Prędzej komiksy. Nie wiem, jakich scen walki się spodziewałeś w sytuacji gdy masz do czynienia z dwójką kosmitów zdolną zabić człowieka nawet czymś takim jak pchnięcie na bok, by nie przeszkadzał. Dla bezpieczeństwa mentalnego (mojego i twojego) uznam, że nie miałeś tu w zamyśle epickiej sceny walki z masą wykopów, pokazu kosmicznych sztuk walki, słownych docinków i tauntów przy każdym starciu bezpośrednim. Przypominam, że siłowo, oba gatunki obecnych w AvP kosmitów są na zbliżonym poziomie i jeden co prawda umie planować i atakować z ukrycia, ale stylem działania jest bardziej dzikim zwierzęciem niż wytrawnym łowcą. Dodatkowo owe zwierzę odbiera Predatorowi czynnik zaskoczenia w postaci niewidzialności i by dodać całej tej sytuacji nieco więcej logiki, jest naprawdę olbrzymia szansa, że obecni w tej piramidzie Yautja to młodzi łowcy, którzy mają swój rytuał przejścia. Pamiętasz jak jeden z nich naznaczył sobie skórę po zabiciu facehuggera i zrobił głównej bohaterce identyczny znak gdy zabiła Xenomorpha? Poza tym, jeśli już trzeba się czepiać głupoty pomysłu by walczyć bez broni z Xenomorphem, w jednej ze scen Predator użył pistoletu z siecią, więc nie można powiedzieć, by walczył bezmyślnie. Fakt, że sieć pękła na skutek połączenia siły i kwasu schwytanej zwierzyny, ale to i tak była jego główna broń na taki dystans, zwłaszcza że jeszcze wtedy nie mieli do dyspozycji tego ich całego lasera naramiennego. Co do argumentu, że ludzie służą tutaj tylko jako mięso armatnie, to na tym właśnie cała sprawa polega. Czy to gra, czy to komiks, czy właśnie film, o ile jakiś człowiek nie odgrywa ważnej roli dla całej intrygi, to jest tylko mięsem armatnim, które można i chwilami niemal powinno się poświęcić w dowolnej, pasującej chwili.
Eee?
Predalien co prawda nie robił tutaj sobie gniazda, gdzie dorabiał się odwłoku składającego jaja, ale widzimy wyraźnie, że składa jaja w ciałach nosicielek. Jako że nigdy czegoś takiego wcześniej nie widziałem (i to dosłownie nigdy w cyklu rozwojowym Xenomorphów) to mogę śmiało przypuszczać, że mamy do czynienia z Królową.
Przede wszystkim, AvP2 to TEEN SLASHER!
No i tu się zgadzam w całej rozciągłości. Zaczęło się świetnie, zaczęto bardzo mroczny i obiecujący motyw, a tu nagle? ? nawet nie mam kulturalnego określenia na to, co z tym filmem zrobili. Faktem pozostaje, że film jest godny polecenia głównie dlatego, że jest tam Predalien. To w sumie niemal jedyny dobry argument, ale dla fanów Xenomorphów może być wystarczający.

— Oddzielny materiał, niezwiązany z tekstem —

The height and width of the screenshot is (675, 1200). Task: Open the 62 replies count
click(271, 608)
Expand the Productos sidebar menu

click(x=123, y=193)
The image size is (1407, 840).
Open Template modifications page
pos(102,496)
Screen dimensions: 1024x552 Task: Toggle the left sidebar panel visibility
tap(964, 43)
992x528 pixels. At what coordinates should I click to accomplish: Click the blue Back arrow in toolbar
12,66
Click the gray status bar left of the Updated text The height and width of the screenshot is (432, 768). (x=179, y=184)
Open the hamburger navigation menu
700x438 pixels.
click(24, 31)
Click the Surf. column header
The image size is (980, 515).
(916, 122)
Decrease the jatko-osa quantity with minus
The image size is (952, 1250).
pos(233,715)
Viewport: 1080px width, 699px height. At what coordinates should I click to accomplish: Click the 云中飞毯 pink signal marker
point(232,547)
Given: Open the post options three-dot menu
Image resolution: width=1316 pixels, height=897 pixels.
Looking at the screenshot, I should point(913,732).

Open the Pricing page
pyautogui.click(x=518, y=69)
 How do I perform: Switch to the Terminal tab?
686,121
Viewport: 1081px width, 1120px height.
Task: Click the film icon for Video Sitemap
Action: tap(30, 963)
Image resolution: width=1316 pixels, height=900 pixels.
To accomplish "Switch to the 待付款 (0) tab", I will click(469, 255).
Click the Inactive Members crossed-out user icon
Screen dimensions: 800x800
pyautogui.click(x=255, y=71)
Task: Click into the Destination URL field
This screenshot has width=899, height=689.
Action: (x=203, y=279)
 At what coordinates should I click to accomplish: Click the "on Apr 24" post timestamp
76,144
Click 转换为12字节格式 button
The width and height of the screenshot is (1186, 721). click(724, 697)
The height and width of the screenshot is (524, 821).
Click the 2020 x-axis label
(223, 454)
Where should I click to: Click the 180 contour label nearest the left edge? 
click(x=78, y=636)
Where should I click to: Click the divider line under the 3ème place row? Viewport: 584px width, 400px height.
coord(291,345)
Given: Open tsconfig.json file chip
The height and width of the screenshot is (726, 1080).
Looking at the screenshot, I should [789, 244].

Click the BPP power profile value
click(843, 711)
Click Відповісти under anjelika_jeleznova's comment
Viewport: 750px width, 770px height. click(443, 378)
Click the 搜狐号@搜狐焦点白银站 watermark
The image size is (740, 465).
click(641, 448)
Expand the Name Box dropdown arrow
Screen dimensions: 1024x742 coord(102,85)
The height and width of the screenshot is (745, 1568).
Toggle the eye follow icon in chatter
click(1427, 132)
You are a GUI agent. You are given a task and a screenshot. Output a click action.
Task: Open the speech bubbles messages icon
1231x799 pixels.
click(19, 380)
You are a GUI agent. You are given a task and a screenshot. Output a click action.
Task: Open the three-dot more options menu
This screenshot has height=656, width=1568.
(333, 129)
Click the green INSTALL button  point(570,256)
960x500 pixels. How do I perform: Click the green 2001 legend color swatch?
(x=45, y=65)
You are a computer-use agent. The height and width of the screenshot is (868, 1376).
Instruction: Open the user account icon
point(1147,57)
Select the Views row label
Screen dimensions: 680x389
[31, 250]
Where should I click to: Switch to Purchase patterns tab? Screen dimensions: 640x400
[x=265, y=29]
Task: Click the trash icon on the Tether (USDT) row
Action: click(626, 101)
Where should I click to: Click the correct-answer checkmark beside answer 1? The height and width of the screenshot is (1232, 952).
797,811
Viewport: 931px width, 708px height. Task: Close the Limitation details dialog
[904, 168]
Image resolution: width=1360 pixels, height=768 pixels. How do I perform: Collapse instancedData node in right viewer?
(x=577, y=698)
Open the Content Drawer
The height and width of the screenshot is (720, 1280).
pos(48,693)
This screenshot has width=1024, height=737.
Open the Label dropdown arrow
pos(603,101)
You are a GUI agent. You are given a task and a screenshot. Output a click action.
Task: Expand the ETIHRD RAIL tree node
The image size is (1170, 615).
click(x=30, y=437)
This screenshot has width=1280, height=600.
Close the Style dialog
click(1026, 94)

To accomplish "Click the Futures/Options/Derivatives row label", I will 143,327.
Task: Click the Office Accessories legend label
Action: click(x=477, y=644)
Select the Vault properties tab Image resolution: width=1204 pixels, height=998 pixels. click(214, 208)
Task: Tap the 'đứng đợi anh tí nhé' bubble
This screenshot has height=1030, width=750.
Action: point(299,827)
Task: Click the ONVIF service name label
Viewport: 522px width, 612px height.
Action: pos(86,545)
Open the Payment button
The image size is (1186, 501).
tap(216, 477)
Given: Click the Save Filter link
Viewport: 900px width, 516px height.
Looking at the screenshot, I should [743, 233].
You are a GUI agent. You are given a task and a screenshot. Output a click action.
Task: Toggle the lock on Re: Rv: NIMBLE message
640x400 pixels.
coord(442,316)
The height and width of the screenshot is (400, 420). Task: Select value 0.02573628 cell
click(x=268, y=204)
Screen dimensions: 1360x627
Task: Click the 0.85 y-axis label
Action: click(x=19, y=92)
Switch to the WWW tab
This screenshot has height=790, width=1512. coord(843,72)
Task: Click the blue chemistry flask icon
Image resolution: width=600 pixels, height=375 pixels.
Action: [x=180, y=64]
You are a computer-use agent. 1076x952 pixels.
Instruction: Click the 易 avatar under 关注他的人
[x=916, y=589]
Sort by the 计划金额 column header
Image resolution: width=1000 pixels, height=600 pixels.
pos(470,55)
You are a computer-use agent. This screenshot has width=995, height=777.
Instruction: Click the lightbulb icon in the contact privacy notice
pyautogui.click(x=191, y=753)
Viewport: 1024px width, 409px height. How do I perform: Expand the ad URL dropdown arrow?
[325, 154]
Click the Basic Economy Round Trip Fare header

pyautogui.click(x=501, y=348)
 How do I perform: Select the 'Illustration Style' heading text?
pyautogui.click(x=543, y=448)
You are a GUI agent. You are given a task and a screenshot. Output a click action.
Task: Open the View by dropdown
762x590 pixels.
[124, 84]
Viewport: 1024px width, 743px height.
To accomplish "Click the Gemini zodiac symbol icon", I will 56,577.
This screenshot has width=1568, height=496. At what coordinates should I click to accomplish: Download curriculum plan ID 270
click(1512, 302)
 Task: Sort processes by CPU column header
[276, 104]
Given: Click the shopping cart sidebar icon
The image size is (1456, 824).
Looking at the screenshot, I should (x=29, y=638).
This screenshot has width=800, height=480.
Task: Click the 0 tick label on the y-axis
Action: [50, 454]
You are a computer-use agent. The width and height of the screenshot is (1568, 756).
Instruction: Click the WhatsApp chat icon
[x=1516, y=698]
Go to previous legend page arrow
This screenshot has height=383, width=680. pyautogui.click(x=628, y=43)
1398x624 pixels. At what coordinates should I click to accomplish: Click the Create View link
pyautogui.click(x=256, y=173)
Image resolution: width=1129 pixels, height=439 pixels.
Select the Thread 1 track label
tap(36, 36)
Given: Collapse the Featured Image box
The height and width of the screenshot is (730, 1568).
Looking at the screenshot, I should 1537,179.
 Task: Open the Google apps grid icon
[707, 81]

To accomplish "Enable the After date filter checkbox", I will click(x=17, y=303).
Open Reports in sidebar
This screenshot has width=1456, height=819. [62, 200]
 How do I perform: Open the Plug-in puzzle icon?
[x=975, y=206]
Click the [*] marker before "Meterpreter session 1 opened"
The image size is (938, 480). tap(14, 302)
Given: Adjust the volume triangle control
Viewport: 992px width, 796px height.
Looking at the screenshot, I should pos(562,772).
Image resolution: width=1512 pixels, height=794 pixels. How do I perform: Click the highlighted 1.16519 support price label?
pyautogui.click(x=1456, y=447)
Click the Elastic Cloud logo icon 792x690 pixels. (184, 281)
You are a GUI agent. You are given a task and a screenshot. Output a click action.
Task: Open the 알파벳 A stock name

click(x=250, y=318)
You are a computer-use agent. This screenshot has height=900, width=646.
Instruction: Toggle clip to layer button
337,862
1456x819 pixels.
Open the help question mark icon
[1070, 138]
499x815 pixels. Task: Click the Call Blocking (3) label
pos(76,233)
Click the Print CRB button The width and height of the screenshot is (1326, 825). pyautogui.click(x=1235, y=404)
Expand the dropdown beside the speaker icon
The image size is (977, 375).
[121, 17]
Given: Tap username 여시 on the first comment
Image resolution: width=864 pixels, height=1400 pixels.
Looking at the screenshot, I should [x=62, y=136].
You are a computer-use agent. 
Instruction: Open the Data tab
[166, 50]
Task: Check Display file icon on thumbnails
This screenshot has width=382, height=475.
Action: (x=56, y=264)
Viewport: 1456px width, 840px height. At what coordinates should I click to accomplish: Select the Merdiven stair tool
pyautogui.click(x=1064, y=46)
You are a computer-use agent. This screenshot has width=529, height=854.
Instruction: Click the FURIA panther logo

Co do punktów, to się zgodzę, ale jak to raz pewien mądry człek rzekł razu jednego "nieskończone są tylko wszechświat i ludzka głupota, choć nie jestem aż tak pewien co do tego pierwszego?. Znaczy się to dla mnie głównie tyle, że głupota jest, była i będzie i przesadne denerwowanie się nic dobrego z tego nie wyniesie. Korygować można, ale umiar w zaangażowaniu nie zaszkodzi. Miło było zobaczyć świetny wynik podjętego wyzwania. wink_prosty.gif

Link do komentarza
Udostępnij na innych stronach

Pomyślałem, że może bym w końcu odpowiedział, co jeszcze w temacie myślę. Dostałem odpowiedź i sobie poszedłem, a przecież mogę się jakoś do wypowiedzi interlokutora odnieść. Poza tym, aktywność w tym temacie jest praktycznie zerowa, więc... może czas wreszcie odrobinę go wywindować.

2. Skąd ludzie? Dostarczeni, jak napisałem chwilę temu. Fakt, że ludzkość się nieco rozwinęła nie znaczy, że trudno manipulować tym gatunkiem. Włączmy reaktory w piramidzie i niech mniejsza lub większa grupka ludzi sobie ją sama odszuka. Jakby ten plan zawiódł, można odstawić numer jak w Predators i dostarczyć samodzielnie do wybranej lokacji.

No dobrze, przyznam, że nie myślałem o tym w ten sposób (a osoby, przy których gdzie indziej to wytykałem, nie potrafiły nic mądrego wymyślić - stać ich było tylko na rzucanie sloganami sprowadzającymi się do "to tylko film, więc można wymyślić każdą durnotę"), tak jak i odnośnie pochodzenia piramidy. Ale to wciąż nie tłumaczy wielu wątpliwości, jakie można mieć. Takich jak te co do dalszego sensu bawienia się z tą piramidą - patrz poniższe akapity.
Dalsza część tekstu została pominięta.